= Querimonia =

The Querimonia (Querimònia) is a legal document written in Latin that details the political and administrative autonomy granted to the Aran Valley (Catalonia, Spain) by James II of Aragon in 1313. The valley maintained a special status until 1834 when the queen regent María Cristina forced the integration of the valley with the province of Lleida. In 1990, the Aranese once again achieved a measure of autonomy when the autonomous community of Catalonia devolved power to the local government, giving them control over education, sanitation, culture, environment, agriculture and tourism.

==Rights==
The querimonia confirmed and ceded the following rights to the Aranese:
- Free and explicit common ownership by the Aranese of their mountains without tribute or subsidy; with the freedom of pasture for all meadows and fields
- Free use of the forests
- Free use of water, for irrigation as well as mills
- The freedom to fish and hunt
- Exemption from all royal servitude, burden, and imposition
- Recognition of the traditional Aranese convinença (Note: A set of rules for communal property ownership and how expenses and gains were shared and passed on in the event of death of one or both parties.

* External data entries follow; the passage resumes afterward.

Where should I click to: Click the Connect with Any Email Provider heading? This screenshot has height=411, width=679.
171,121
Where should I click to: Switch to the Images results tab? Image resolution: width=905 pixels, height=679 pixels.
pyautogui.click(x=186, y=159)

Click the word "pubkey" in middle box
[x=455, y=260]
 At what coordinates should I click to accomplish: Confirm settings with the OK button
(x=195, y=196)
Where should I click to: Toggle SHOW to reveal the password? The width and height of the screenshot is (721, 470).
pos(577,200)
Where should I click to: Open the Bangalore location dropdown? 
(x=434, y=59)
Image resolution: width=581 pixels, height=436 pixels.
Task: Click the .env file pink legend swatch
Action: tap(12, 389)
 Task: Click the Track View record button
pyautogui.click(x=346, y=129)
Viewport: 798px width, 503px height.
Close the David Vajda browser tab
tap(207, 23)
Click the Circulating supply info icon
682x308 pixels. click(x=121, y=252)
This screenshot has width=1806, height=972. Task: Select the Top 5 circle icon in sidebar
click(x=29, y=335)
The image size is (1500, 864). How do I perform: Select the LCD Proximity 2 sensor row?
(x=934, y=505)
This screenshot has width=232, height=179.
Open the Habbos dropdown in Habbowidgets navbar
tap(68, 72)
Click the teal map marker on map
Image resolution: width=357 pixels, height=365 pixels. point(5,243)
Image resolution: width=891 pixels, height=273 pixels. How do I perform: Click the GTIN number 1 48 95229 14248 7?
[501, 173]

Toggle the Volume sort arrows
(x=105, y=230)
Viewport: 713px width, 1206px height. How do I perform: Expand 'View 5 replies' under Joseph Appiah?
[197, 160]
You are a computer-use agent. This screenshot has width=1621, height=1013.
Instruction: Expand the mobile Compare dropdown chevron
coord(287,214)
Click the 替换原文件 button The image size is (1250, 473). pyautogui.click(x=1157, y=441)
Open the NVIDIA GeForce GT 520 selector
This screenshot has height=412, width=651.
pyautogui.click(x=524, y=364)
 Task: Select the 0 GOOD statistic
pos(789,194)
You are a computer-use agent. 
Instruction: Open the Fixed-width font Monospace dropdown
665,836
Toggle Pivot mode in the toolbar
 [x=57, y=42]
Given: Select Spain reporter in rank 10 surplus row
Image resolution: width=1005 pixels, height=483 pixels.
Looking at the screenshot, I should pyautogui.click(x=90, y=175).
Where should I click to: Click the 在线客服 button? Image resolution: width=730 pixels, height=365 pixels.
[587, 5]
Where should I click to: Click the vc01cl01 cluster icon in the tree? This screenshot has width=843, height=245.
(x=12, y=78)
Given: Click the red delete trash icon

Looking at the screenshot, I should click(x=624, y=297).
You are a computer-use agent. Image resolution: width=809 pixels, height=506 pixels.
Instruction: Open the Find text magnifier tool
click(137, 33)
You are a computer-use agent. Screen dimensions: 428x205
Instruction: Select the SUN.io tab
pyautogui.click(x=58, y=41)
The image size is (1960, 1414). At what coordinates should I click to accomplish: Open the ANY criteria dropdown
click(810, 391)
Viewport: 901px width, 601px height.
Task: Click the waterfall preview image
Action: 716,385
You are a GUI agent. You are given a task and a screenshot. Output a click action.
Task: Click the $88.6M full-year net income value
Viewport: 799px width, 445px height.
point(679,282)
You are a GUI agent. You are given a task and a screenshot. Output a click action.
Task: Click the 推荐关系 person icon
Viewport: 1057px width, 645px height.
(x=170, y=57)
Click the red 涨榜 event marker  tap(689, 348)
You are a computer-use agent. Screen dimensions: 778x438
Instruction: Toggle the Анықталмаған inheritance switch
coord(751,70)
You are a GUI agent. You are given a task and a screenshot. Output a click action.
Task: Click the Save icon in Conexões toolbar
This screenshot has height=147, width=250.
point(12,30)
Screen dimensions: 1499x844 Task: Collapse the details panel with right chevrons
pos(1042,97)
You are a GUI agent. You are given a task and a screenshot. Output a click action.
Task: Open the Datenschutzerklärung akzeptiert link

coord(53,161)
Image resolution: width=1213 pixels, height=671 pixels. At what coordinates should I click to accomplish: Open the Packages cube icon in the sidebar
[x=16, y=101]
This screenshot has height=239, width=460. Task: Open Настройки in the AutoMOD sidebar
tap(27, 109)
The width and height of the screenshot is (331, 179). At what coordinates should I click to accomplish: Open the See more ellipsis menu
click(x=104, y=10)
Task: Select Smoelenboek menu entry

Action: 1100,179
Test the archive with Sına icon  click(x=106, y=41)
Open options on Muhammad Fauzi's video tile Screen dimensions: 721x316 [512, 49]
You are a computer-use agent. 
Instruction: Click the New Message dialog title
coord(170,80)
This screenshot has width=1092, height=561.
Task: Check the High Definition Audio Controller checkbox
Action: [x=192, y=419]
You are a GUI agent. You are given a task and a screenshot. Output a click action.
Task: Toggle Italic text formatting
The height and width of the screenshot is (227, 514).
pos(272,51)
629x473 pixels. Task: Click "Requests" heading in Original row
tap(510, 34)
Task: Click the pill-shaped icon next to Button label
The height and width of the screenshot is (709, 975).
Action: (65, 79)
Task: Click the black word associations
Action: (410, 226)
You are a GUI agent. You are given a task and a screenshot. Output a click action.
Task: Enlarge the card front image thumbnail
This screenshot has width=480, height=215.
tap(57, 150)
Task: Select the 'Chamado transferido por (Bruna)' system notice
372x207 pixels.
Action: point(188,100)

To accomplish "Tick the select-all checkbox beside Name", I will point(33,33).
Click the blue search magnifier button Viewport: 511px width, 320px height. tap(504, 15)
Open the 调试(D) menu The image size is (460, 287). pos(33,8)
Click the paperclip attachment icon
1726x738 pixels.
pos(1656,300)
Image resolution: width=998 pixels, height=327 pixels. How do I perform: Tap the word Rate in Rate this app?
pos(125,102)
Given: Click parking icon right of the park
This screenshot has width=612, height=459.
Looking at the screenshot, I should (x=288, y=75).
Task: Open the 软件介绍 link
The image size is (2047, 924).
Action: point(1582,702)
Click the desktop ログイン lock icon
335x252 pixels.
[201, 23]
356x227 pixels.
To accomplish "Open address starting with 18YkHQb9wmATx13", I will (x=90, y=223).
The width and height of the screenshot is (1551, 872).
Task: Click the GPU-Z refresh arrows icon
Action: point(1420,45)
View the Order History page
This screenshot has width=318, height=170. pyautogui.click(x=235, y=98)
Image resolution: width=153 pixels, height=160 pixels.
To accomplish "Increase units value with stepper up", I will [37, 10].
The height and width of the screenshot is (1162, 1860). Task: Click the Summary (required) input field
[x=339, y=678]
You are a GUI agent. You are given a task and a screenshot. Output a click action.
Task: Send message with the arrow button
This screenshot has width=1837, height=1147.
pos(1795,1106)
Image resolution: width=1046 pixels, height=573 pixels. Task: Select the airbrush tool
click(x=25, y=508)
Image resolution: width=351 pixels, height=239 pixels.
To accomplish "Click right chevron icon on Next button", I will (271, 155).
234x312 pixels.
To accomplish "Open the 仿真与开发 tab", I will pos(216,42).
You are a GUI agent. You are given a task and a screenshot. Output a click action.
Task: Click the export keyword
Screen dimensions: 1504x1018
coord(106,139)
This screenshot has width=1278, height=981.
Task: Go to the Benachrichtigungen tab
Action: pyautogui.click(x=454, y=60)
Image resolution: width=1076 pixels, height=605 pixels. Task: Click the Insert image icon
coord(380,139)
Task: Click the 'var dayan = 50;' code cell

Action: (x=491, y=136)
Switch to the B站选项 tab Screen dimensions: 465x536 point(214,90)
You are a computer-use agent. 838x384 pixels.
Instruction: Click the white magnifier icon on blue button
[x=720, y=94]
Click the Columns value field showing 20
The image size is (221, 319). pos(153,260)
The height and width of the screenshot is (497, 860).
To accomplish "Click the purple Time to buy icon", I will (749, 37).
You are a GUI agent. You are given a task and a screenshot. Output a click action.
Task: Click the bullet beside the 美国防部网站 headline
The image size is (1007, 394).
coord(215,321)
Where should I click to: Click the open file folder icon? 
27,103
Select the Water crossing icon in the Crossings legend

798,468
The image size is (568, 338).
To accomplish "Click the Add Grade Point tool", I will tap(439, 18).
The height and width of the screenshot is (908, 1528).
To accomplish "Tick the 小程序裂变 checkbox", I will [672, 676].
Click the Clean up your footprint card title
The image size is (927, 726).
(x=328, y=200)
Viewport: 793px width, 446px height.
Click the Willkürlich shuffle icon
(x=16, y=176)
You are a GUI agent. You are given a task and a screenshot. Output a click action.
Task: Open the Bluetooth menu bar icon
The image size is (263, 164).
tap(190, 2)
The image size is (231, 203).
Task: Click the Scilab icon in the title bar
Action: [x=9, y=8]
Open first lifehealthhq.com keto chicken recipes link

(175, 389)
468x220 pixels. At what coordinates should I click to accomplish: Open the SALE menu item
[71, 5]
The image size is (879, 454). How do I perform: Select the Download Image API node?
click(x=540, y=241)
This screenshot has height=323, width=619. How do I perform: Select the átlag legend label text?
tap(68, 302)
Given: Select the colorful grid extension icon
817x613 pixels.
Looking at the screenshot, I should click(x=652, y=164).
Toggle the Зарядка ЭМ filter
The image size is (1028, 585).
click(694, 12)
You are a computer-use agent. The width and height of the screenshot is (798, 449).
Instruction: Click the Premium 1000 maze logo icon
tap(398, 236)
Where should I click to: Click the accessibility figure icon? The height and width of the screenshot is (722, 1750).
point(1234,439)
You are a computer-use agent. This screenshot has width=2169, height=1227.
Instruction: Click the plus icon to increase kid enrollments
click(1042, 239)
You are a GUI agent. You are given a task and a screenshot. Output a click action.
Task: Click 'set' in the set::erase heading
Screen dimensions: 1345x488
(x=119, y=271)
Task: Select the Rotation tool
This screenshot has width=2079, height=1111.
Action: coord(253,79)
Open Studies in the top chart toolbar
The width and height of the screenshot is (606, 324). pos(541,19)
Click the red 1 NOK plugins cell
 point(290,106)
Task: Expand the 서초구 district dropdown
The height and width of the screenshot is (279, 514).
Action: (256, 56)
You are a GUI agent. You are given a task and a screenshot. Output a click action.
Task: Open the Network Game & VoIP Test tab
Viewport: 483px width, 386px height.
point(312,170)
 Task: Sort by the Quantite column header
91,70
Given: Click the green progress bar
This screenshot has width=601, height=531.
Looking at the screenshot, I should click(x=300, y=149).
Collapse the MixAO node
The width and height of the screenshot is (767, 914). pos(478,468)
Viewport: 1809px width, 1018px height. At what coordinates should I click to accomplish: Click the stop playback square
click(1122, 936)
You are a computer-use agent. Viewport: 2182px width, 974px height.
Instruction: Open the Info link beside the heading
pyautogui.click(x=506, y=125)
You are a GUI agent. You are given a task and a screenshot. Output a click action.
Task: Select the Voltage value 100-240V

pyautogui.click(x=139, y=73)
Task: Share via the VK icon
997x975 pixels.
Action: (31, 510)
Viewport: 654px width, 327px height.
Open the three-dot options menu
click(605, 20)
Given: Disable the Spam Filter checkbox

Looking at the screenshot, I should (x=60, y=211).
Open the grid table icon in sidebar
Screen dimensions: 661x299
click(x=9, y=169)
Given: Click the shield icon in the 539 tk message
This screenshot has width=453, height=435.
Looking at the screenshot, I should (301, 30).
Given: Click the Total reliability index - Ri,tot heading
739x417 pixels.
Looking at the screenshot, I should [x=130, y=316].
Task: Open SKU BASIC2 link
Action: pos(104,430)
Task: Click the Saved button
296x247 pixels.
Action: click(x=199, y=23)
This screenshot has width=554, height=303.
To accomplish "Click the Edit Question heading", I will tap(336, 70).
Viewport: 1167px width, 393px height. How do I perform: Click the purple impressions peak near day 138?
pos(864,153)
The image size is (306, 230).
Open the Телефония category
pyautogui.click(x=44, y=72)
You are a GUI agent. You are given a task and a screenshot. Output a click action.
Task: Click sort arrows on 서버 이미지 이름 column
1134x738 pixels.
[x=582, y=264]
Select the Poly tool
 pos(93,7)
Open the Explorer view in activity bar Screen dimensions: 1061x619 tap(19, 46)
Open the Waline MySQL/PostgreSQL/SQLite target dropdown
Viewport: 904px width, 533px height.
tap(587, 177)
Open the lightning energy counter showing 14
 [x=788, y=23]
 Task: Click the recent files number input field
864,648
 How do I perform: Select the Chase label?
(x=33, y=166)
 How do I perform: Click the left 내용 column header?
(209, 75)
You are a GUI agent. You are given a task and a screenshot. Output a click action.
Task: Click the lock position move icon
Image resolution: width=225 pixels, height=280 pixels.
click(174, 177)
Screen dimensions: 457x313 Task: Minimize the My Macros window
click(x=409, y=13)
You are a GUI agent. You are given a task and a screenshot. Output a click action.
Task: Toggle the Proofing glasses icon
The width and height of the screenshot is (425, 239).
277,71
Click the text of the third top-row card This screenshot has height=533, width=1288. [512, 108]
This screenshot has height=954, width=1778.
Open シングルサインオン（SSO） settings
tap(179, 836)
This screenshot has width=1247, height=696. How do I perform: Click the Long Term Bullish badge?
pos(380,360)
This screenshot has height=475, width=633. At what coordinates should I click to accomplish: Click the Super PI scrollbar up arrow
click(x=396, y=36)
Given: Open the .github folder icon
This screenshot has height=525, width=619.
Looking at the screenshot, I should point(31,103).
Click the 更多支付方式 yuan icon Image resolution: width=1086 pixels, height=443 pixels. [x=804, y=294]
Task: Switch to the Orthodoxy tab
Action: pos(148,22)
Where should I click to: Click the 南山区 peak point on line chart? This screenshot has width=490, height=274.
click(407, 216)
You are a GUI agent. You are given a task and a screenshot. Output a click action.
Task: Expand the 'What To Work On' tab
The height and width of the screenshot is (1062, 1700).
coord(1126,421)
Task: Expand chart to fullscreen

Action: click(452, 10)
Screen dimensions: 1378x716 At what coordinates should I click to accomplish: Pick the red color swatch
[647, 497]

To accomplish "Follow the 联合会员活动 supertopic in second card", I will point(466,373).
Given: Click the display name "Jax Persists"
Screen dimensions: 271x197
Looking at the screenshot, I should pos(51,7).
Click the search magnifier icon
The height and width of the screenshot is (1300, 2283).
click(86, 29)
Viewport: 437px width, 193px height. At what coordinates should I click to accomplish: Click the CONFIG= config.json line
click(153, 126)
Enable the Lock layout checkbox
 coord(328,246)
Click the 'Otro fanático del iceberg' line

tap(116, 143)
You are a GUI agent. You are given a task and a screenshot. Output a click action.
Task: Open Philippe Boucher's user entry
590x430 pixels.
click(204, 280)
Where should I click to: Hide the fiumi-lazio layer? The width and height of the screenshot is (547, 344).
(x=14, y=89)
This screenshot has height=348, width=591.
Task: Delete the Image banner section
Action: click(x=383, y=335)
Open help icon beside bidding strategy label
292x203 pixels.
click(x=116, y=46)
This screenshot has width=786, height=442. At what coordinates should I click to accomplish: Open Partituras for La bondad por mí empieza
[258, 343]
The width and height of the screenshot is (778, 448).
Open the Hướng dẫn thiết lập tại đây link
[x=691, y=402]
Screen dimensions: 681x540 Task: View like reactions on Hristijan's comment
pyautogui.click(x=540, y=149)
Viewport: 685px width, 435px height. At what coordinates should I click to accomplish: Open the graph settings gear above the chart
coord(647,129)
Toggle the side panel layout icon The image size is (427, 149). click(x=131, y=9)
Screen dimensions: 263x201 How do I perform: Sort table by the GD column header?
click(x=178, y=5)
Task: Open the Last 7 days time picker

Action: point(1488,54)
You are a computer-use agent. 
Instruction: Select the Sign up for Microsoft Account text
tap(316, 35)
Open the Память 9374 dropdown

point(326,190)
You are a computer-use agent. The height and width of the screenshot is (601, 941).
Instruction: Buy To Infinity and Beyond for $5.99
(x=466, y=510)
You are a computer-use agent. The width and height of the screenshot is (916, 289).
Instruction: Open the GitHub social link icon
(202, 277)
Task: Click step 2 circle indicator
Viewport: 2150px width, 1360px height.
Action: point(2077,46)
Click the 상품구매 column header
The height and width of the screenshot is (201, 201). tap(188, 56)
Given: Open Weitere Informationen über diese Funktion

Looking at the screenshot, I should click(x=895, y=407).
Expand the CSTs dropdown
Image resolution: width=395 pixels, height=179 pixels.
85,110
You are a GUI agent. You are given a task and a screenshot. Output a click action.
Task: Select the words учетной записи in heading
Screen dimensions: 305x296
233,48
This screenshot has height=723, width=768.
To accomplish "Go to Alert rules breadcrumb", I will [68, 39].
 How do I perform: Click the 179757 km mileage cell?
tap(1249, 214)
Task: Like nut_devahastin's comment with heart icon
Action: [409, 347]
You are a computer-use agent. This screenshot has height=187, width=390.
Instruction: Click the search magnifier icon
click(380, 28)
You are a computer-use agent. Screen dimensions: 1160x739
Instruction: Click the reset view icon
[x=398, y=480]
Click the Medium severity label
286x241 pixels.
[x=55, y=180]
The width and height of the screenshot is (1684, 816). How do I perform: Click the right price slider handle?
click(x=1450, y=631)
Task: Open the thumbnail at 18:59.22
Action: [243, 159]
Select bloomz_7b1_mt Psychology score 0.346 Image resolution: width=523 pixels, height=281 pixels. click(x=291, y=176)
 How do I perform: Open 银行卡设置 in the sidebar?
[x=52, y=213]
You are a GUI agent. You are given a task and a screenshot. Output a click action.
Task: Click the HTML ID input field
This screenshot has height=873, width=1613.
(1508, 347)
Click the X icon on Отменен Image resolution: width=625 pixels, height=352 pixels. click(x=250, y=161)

In the absence of an explicit agreement, the convinença became the default disposition.
) and the torneria. (Note: A rule requiring that the seller of a property must first offer to sell to their siblings and close relatives, if relatives chose not to buy then the seller could sell to anyone. If the property was not first offered to relatives, they had the right to challenge the sale.)

In return, the Aranese agreed to pay a tribute once per year to the king called the Galin Reiau, consisting of a quantity of wheat per resident of the valley.

==Sources==
- Carbonell i de Ballester, Jordi. "Gran Enciclopèdia Catalana"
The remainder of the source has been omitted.